## Provided passage
(begin)

Therefore (thanks to (14), (20), (27) and (28)), the system (17) has the following $2k$ symmetry generators:

$$\begin{array}{cc}\hfill U=& e^{ip\pi n/k}{u}_n\frac{\partial }{\partial u_n}-e^{ip\pi (n+k)/k}{v}_n\frac{\partial }{\partial v_n},\hfill \end{array}$$

(29)

where $0\le p\le 2k-1$. Thanks to (20), the canonical coordinates [15] are given by

$$\begin{array}{c}\hfill s_n^1=\int \frac{d{u}_n}{Q_1(n,u_n)}=\frac{1}{{\alpha }_n}ln|u_n|\mathrm{and}{s}_n^2=\int \frac{d{v}_n}{Q_2(n,v_n)}=\frac{1}{{\lambda }_n}ln\left|v_n\right|.\end{array}$$

(30)

Motivated by (21), we let ${\tilde{Y}}_n={\alpha }_n{s}_n^1+{\lambda }_{n+k}{s}_{n+k}^2=ln\left|u_n{v}_{n+k}\right|$ and ${\tilde{X}}_n={\lambda }_n{s}_n^2+{\alpha }_{n+k}{s}_{n+k}^1=ln\left|v_n{u}_{n+k}\right|$. For a better understanding, we use $X_n=exp\{-{\tilde{X}}_n\}\mathrm{and}{Y}_n=exp\{-{\tilde{Y}}_n\}$. We then get the invariants

$$\begin{array}{c}\hfill X_n=\frac{1}{v_n{u}_{n+k}}\mathrm{and}{Y}_n=\frac{1}{u_n{v}_{n+k}}.\end{array}$$

(31)

Here, (31) is invariant under the group transformations of (20). In other words, the action of the symmetry generators, given in (29), on (31) gives zero. It is worthwhile mentioning that the symmetries together with the constraints on ${\alpha }_n$ and ${\lambda }_n$ have helped us to come up with the appropriate change of variables that will lead to the reduced system of equations. This is just one of the many roles of symmetries.

(end)

## Work instructions
(1) In the passage on symmetry generators, which equation numbers does the opening sentence credit for the $2k$ symmetry generators?
(2) Please pick up the passage on symmetry generators after its final sentence and carry it forward.
The data after this point comes from a separate source.

## Records
(begin)

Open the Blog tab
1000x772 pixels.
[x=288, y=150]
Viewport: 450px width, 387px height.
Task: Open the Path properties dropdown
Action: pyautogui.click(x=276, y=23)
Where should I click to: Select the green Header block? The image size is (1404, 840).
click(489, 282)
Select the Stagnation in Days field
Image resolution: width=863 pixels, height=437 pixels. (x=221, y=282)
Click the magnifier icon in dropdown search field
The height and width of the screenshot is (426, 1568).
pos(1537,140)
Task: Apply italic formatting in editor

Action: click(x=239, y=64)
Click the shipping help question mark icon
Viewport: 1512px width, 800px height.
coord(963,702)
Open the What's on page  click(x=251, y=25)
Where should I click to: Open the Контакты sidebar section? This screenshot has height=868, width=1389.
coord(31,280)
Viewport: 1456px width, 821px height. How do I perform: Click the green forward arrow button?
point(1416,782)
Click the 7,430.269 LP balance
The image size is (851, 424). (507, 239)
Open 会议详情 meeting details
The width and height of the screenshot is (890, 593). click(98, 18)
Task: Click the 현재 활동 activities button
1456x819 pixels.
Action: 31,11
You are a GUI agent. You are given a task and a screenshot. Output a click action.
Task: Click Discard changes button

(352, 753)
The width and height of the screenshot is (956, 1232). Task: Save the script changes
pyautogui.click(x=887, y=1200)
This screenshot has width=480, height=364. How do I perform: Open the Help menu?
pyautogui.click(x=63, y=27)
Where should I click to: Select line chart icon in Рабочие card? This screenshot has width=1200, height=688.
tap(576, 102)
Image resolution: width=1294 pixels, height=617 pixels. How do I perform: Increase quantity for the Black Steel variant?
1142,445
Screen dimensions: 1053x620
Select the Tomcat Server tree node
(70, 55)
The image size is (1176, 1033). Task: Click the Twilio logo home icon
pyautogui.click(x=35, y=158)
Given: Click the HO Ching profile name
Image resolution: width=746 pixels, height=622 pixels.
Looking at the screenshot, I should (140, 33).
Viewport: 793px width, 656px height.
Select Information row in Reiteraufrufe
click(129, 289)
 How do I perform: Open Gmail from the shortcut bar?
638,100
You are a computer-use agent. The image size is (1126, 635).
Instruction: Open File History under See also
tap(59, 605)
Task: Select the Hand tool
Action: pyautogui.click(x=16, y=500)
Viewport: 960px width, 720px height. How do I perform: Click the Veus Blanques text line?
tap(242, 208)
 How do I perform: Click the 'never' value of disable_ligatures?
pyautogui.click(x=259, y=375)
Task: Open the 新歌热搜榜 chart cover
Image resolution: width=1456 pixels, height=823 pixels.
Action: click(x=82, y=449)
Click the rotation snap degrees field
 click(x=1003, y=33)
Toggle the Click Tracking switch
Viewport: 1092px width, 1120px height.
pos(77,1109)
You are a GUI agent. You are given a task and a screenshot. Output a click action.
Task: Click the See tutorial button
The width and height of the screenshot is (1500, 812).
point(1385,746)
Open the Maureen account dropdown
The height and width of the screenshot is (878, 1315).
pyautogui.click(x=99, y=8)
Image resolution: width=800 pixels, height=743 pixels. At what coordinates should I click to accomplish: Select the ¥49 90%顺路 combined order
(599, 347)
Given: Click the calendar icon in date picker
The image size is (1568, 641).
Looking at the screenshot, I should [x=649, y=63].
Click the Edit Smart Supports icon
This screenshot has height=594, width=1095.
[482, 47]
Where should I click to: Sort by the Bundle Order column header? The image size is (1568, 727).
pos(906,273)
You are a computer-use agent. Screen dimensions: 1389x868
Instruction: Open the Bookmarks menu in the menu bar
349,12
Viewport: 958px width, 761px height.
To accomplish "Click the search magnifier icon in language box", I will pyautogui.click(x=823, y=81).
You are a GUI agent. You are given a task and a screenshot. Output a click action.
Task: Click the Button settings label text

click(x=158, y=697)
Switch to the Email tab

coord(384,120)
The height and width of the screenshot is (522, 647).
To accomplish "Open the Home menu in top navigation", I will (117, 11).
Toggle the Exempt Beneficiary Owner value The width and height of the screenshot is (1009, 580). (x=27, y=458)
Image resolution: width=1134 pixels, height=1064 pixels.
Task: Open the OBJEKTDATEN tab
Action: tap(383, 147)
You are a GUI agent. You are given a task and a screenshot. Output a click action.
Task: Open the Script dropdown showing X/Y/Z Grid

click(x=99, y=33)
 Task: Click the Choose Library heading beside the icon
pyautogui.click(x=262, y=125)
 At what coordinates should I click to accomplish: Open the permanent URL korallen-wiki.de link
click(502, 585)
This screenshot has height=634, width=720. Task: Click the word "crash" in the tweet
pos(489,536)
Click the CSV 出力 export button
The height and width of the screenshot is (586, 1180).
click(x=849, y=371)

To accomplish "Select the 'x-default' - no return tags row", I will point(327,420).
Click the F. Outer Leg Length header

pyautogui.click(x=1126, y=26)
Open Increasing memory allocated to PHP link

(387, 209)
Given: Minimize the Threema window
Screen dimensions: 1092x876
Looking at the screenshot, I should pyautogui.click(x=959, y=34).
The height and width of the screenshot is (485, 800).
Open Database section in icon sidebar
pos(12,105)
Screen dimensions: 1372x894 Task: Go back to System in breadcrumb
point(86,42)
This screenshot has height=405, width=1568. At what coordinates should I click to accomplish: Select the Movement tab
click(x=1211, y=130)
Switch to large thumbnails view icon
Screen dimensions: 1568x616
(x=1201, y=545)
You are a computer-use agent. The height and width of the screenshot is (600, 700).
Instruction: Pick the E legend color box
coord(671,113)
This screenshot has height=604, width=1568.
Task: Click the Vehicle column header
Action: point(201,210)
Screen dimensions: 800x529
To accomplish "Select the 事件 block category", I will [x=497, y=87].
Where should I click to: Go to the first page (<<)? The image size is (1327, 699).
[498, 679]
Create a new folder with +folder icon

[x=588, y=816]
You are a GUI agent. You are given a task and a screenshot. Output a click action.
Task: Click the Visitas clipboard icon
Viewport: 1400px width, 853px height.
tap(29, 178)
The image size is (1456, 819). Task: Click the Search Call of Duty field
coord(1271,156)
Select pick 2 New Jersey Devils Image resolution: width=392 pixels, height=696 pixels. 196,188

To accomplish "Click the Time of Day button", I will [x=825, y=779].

(end)

## Results by task
(1) (14), (20), (27), (28)

(2)
Using (31), (5) is reduced to a second-order difference equations:

$$\begin{array}{c}\hfill X_{n+2}=a_n{X}_n+b_n\mathrm{and}{Y}_{n+2}=c_n{Y}_n+d_n.\end{array}$$

(32)

The closed form solutions of (32) are, respectively, as follows:

$$\begin{array}{c}\hfill X_{2n+i}=X_i\left(\prod _{k_1=0}^{n-1}{a}_{2k_1+i}\right)+\sum _{l=0}^{n-1}\left(b_{2l+i}\prod _{k_2=l+1}^{n-1}{a}_{2k_2+i}\right),\end{array}$$

(33)

$$\begin{array}{c}\hfill Y_{2n+i}=Y_i\left(\prod _{k_1=0}^{n-1}{c}_{2k_1+i}\right)+\sum _{l=0}^{n-1}\left(d_{2l+i}\prod _{k_2=l+1}^{n-1}{c}_{2k_2+i}\right),\end{array}$$

(34)

for $i=0,1.$

From (31), we get that

$$\begin{array}{c}\hfill u_{n+2k}=\frac{Y_n}{X_{n+k}}{u}_n\mathrm{and}{v}_{n+2k}=\frac{X_n}{Y_{n+k}}{v}_n.\end{array}$$

(35)

Performing iterations on (35), respectively, leads to the following:

$$\begin{array}{c}\hfill u_{2kn+j}=u_j\prod _{m=0}^{n-1}\frac{Y_{2km+j}}{X_{2km+k+j}}\mathrm{and}{v}_{2kn+j}=v_j\prod _{m=0}^{n-1}\frac{X_{2km+j}}{Y_{2km+k+j}},\end{array}$$

(36)

where $j=0,1,2,\cdots ,2k-1.$

The subscript of $X\mathrm{and}Y$ in (33) and (34) is $2n+1,$ where $i=0,1$ but the ones of $X\mathrm{and}Y$ in (36) are $2km+j\mathrm{and}2km+k+j,$ where $j=0,1,2,\cdots ,2k-1$. Therefore, we want to write $2km+j\mathrm{and}2km+k+j$ in the form similar to $2n+i.$ We know that any positive integer r can be written as $r=k\lfloor r/k\rfloor +\tau \left(r\right)$, $0\le \tau \left(r\right)\le k-1$, where $\tau \left(r\right)$ denotes the remainder when r is divided by k. Hence,

$$\begin{array}{c}\hfill 2km+j=2\left(km+⌊\frac{j}{2}⌋\right)+\tau \left(j\right)\end{array}$$

(37)

and

$$\begin{array}{c}\hfill 2km+k+j=2\left(km+⌊\frac{k+j}{2}⌋\right)+\tau (k+j).\end{array}$$

(38)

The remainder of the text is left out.